The huge man opened one eye. ‘Is that a new version of your asking me why I’m still alive?’

‘If you choose.’

‘I have hope still. Even after so very long, I have not lost hope.’

Another derisive sound from the Hermit.

‘And I will help her, help all of them, when they go to fight the Worm. When they go to my poor people here, the slaves and the victims, I will speak for them.’

The Hermit was looking into the fire again. ‘And you will come to the notice of the Worm at last, old fool.’

‘It seems likely.’

The old man spat and turned away – from Orothellin, from Che, from the world.

Later, when the others were sleeping, Che found herself awake, staring at the ceiling of the cave, calling on her Art to see, then banishing it again, swapping between a world of black and a world composed of shades of grey.

Their host was not with them, she realized. Thalric lay beside her, and Tynisa a sword’s length beyond him. Esmail was a curled shape across the fire from her, still keeping his secrets. Towards the back of the cave, Messel lay with his blank face turned towards her; impossible to know if he slept or not.

And yet she heard the murmur of voices, and where now was Orothellin’s great mounded form? At that, she knew she must have slept a while, because the big man could not have crept past her unobserved when she was awake.

Careful not to wake Thalric, she inched towards the cave mouth, straining her ears to catch their words.

‘You had no right,’ she heard the Hermit say.

A sigh from Orothellin, but no words.

‘I have been beyond its notice for so long. I do not know what I may become if I do this.’

‘I have faith in you,’ the Slug-kinden murmured.

‘What you are asking . . . I have no words. I would have to take her . . . How else can I make her understand that what she seeks cannot be done?’

‘Do you instead fear that perhaps it can be done?’ Che heard Orothellin prompt gently.

A fraught pause between the two unseen men, and then the Hermit was saying, ‘If I come to the attention of the Worm, if I cannot pass beneath its gaze, if the other Scarred Ones recognize me . . .’

‘You have often said that you have lived too long.’

‘Easy for you to say!’ An old man’s bitter curse.

‘That’s well – for that is what I am saying.’

Hearing those words, Che did not understand what Orothellin meant, but it was plain that the Hermit did.

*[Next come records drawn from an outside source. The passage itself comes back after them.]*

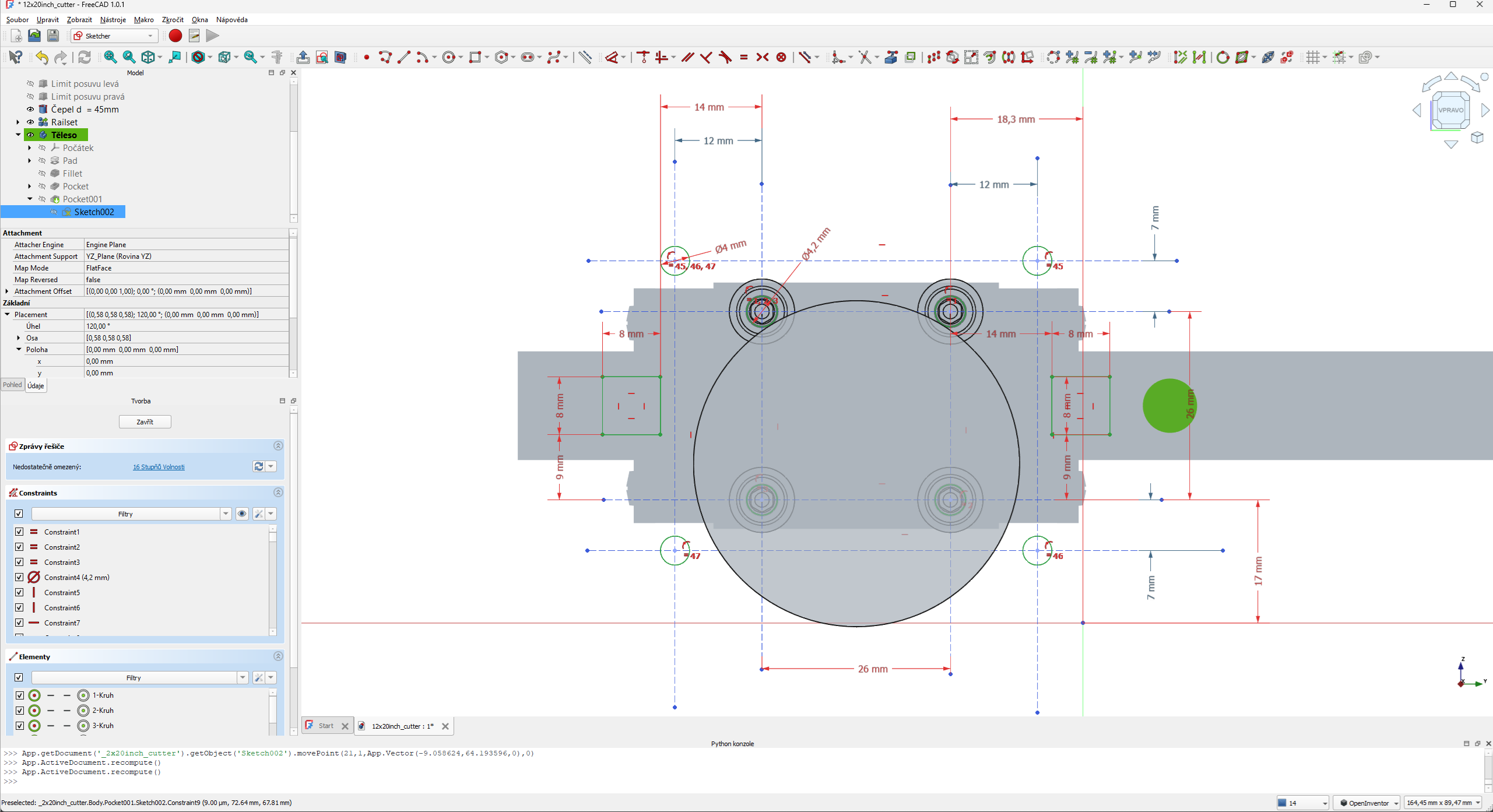1493x812 pixels.
Task: Toggle visibility of Čepel d = 45mm
Action: pos(30,109)
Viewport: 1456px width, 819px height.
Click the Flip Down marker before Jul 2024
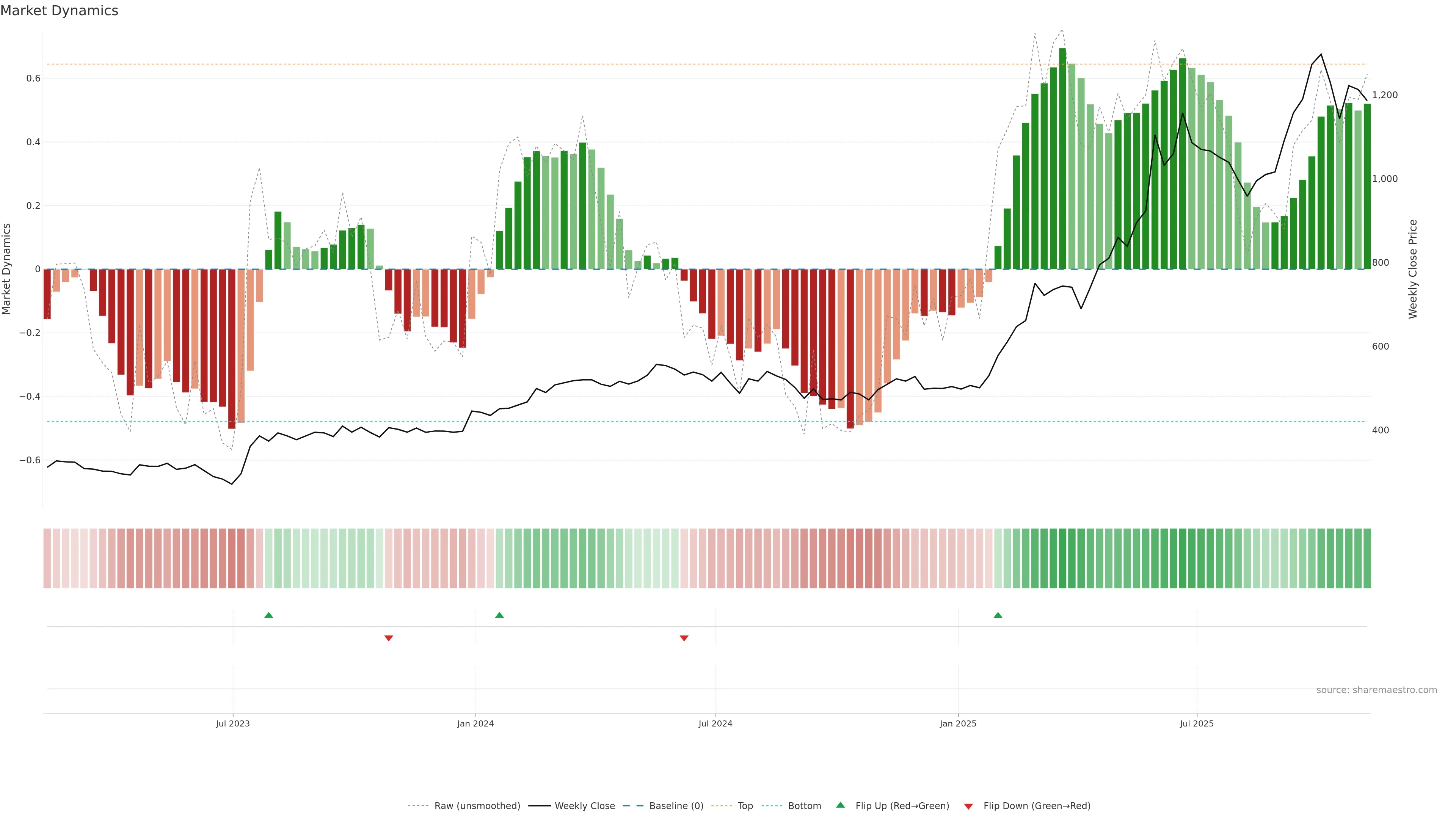pyautogui.click(x=684, y=638)
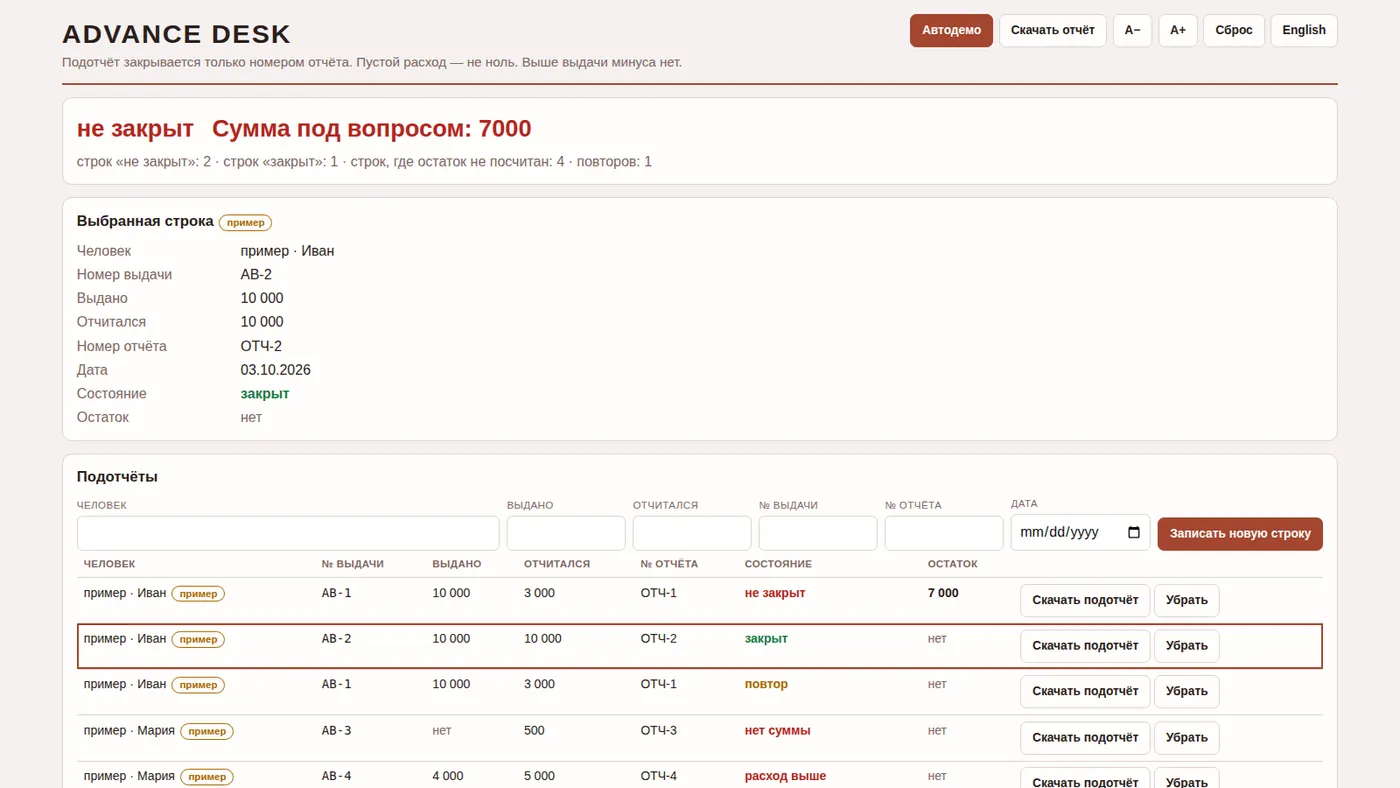Click the № отчёта input field

pos(944,533)
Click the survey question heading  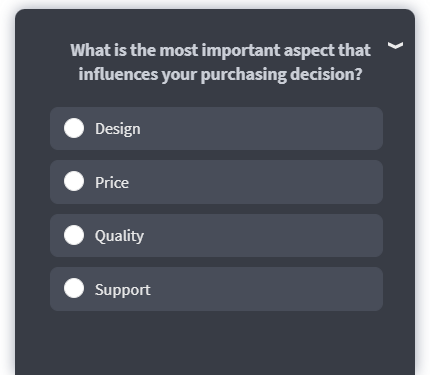220,62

The silence that followed had a different quality, until eventually he said, ‘You cannot mean it. You intend to remedy that drawn-out thread you call a life, do you?’

‘If not for this, then what?’

‘For this
girl
? This Beetle child?’

Another enormous sigh from Orothellin, and Che had the distinct sense that he knew she was eavesdropping. ‘The greatest failure of my people was ever their refusal to acknowledge this: that all things end. And this place, this prison for the Worm, it ends too, and the Worm plans to be outside, and what it leaves behind here will be picked-over corpses in the hollow scoured-out shell that it has hatched from. What have I preserved myself for? Life for its own sake, or a life with meaning? If any of my works are to have meaning, then this is the time . . . the time to give everything.’

‘You could at least have the decency to outlive me!’ Che heard their host snap. ‘You
made
me, you fat waste of breath. You taught me to be this useless thing I am now. You took me from the Worm . . . I am your whim, your experiment.’ The Hermit had looked the older of the two, but Che was forced to remind herself that, of course, the former Master of Khanaphes predated this entire world that they were trapped in.

She had it then, their relationship. Only confusion over their apparent ages had misled her.

‘It was unforgivable, I know,’ Orothellin said gently.

Another long, melancholy silence from the Hermit, until: ‘Why can’t you just leave well enough alone?’

‘The great failure of my kinden is that we always think we know best. Will you do this, for me?’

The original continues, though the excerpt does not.